The Kevin Lynch Award of the Massachusetts Institute of Technology's Department of Urban Studies and Planning, established in 1988, is named in honor of the urban planner and author Kevin A. Lynch. It is given to individuals or organizations whose work embodies Lynch’s legacy: advancing understanding of how people perceive, navigate, and shape urban spaces. The award celebrates not just technical innovation, but also the capacity to connect theory with practice, and to champion more just, inclusive, and vibrant cities.

==Honorees==

Starting in 2014, the awards have been presented in five categories.
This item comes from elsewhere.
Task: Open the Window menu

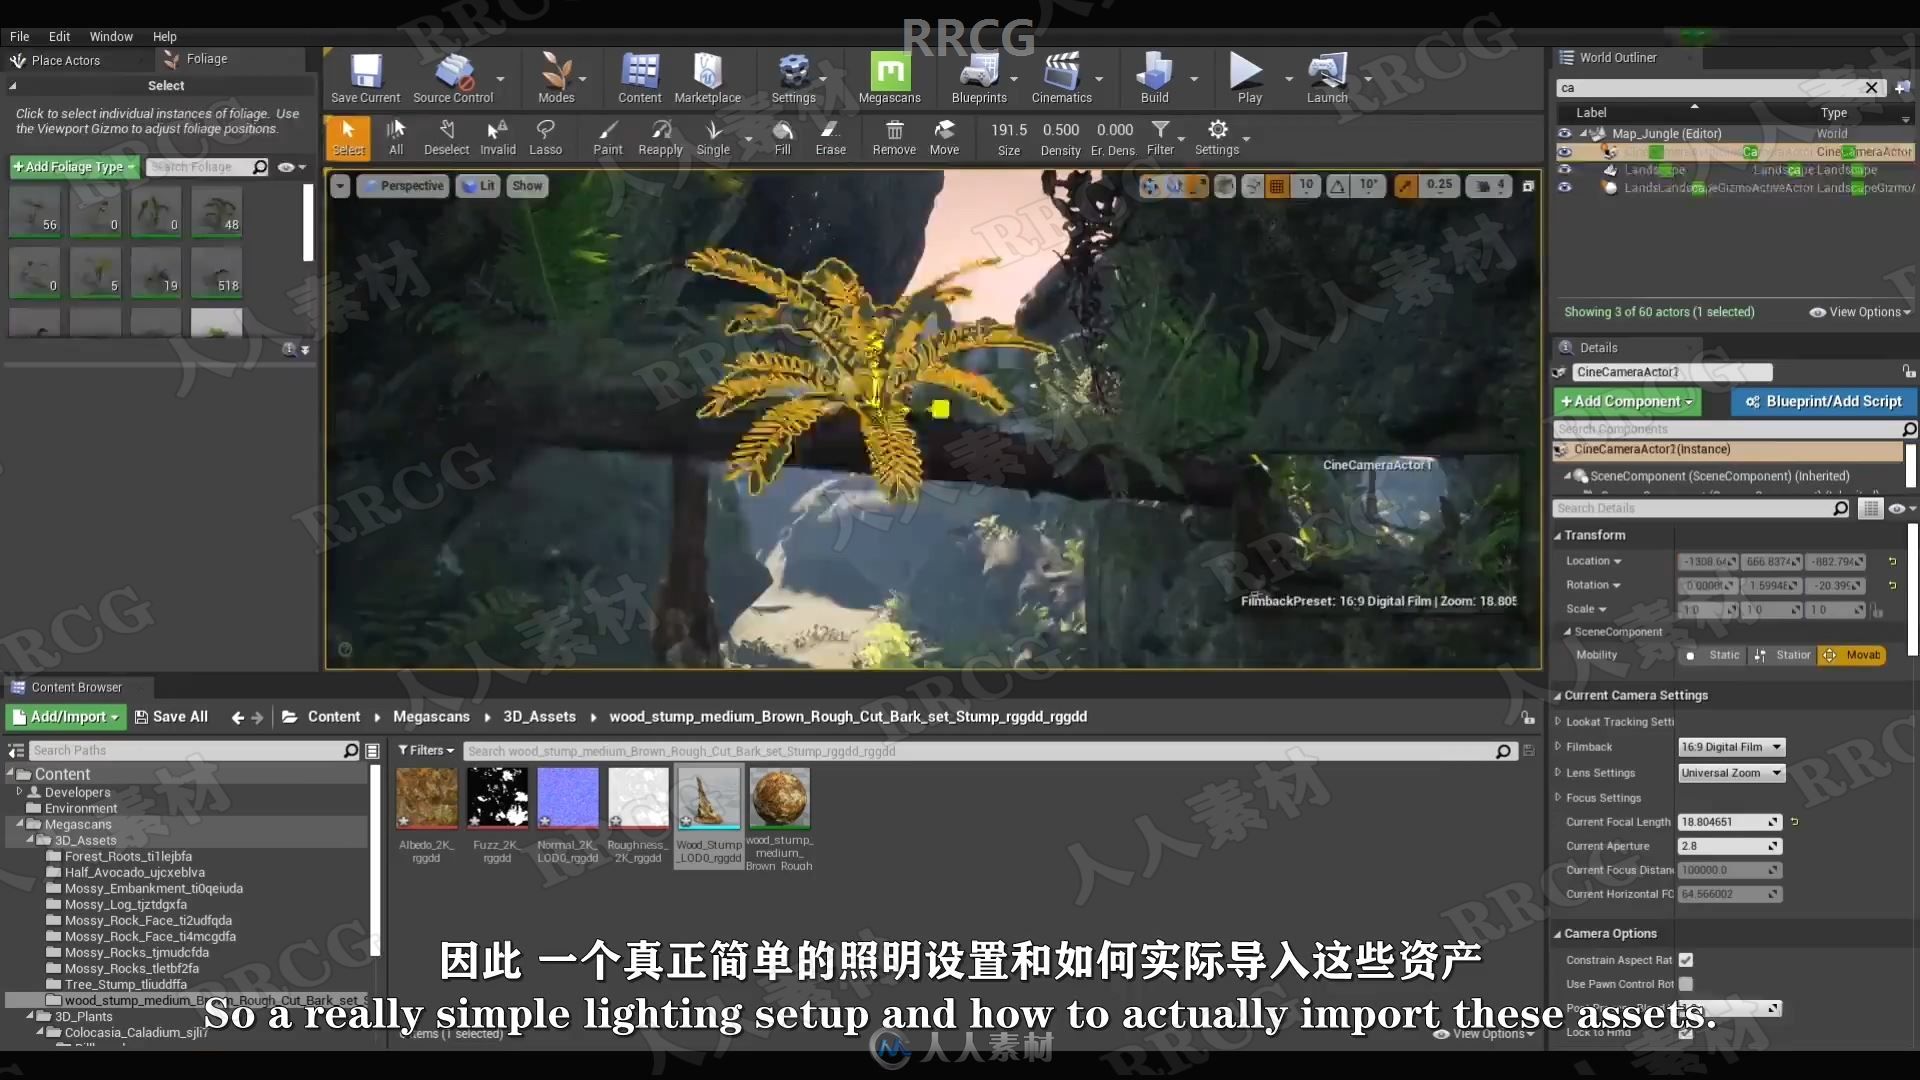Action: click(x=109, y=36)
Earlier awards have been retroactively assigned to these categories.

Past winners:

===Technology and Media in City Imaging===

Kounkuey Design Initiative (2018)
Jennifer Pahlka and Code for America (2014)
Manuel Castells (2001)
Richard Saul Wurman (1991)

===Ecological Sustainability in City Form===

- Randolph T. Hester (2011)
- Richard M. Daley (2005)

===Preservation and Change in City Image===

Barnaby Evans and William D. Warner (2003)
Allan Jacobs (1999)
William L. MacDonald (1989)

===Justice and Efficiency in City Design===

- Kofi Boone (2025)
- City of Vancouver Planning Department (2007)
- Allan Heskin (1990s)
- Eric Wolf (1989)

===Urban Events and Ephemera===

Barnaby Evans (2003)
Boston’s First Night (1990)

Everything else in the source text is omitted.